Reproduce word for word the part of the passage about raising twin daughters below, starting at "But on this" and ending at "love one more.".

EXCERPT PROVIDED:
Start

But on this particular morning, A.N. had woken up before her siblings,
dressed herself and was now padding around the apartment, thinking aloud.
“Some people just keep being outside and they don't go home,” she
observed.
I was interested. “Where do they go?” I asked.
“Why don't they go home?”
She thought about it. “I don't know. I'll have to ask them.”
“Would you like to keep going to faraway places?” I asked.
She beamed. “Yes! But only when I'm big.”
* * *
As soon as my daughters were born, I was worried about playing
favorites. Twins are always being compared to each other—by their parents, by
people around them, and ultimately by themselves. I was so afraid to prefer one
over the other, to love one more.
My wise friend Tikvah told me, “You will probably go back and forth
between preferring one over the other.” She was right. And that helped me relax
and learn to love them equally by ardently preferring one at a time.

End

PROVIDED INFORMATION:
Start

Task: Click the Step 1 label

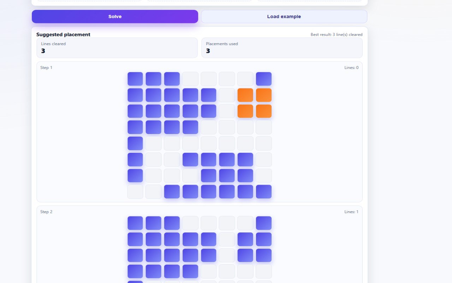Action: click(46, 68)
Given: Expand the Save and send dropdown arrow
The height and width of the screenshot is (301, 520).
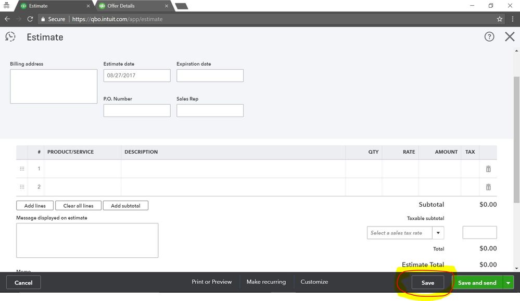Looking at the screenshot, I should [x=508, y=282].
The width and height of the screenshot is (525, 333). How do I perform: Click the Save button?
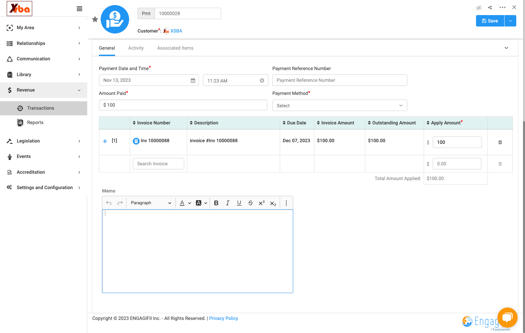[490, 21]
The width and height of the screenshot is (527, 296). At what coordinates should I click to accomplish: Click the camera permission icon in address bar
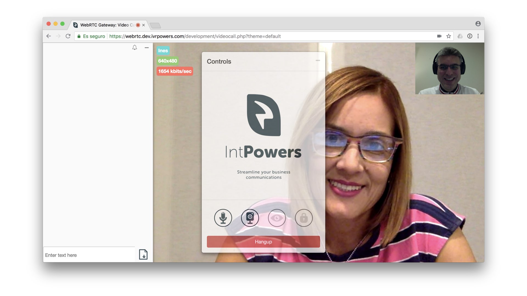click(x=439, y=36)
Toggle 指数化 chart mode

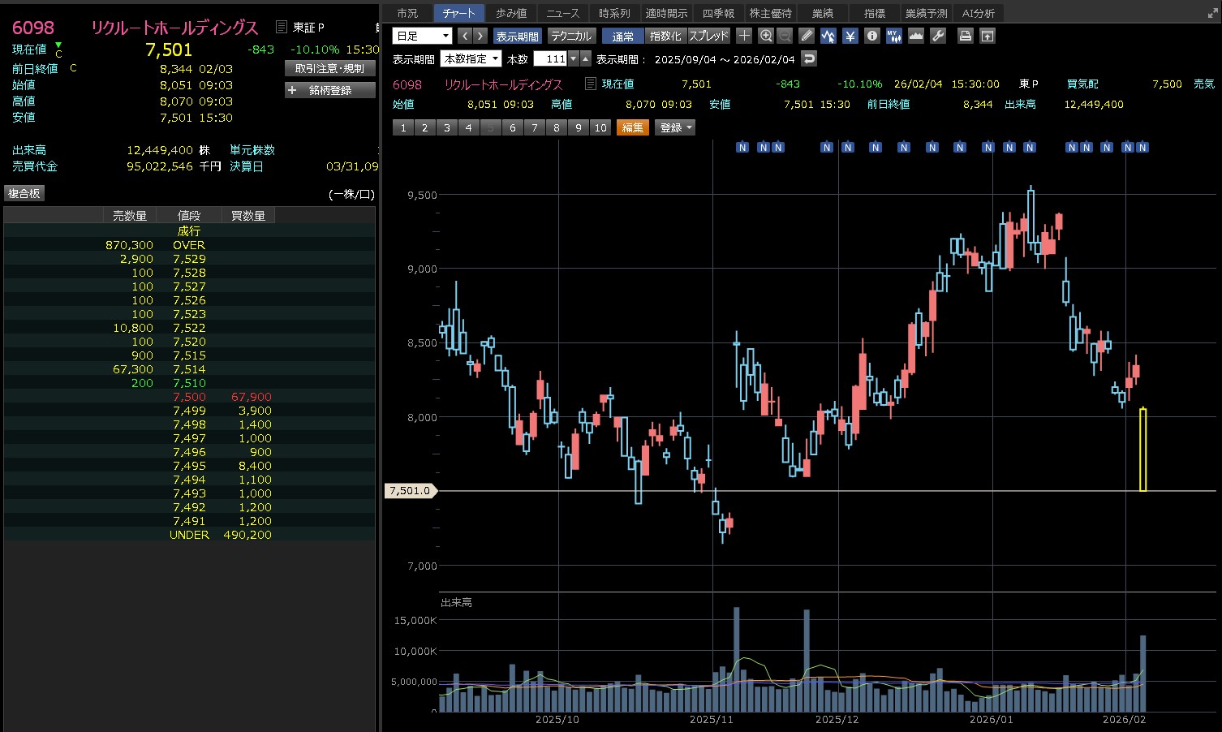[665, 36]
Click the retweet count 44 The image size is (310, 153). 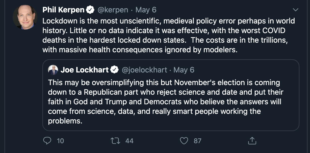[x=129, y=141]
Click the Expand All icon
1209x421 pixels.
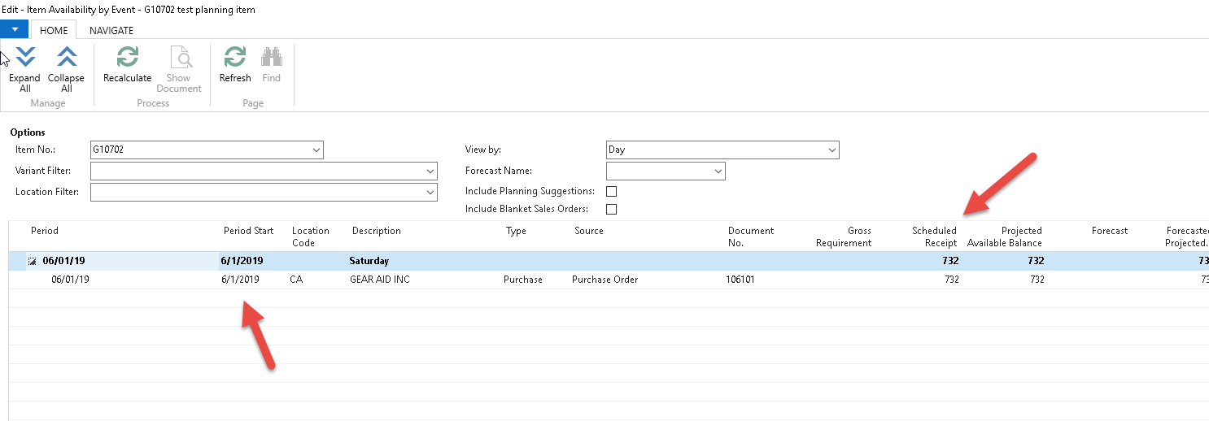tap(24, 59)
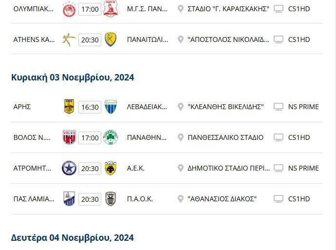Viewport: 336px width, 250px height.
Task: Select the Π.Α.Ο.Κ. team name
Action: coord(140,199)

End

SOLVED EXERCISE:
But on this particular morning, A.N. had woken up before her siblings,
dressed herself and was now padding around the apartment, thinking aloud.
“Some people just keep being outside and they don't go home,” she
observed.
I was interested. “Where do they go?” I asked.
“Why don't they go home?”
She thought about it. “I don't know. I'll have to ask them.”
“Would you like to keep going to faraway places?” I asked.
She beamed. “Yes! But only when I'm big.”
* * *
As soon as my daughters were born, I was worried about playing
favorites. Twins are always being compared to each other—by their parents, by
people around them, and ultimately by themselves. I was so afraid to prefer one
over the other, to love one more.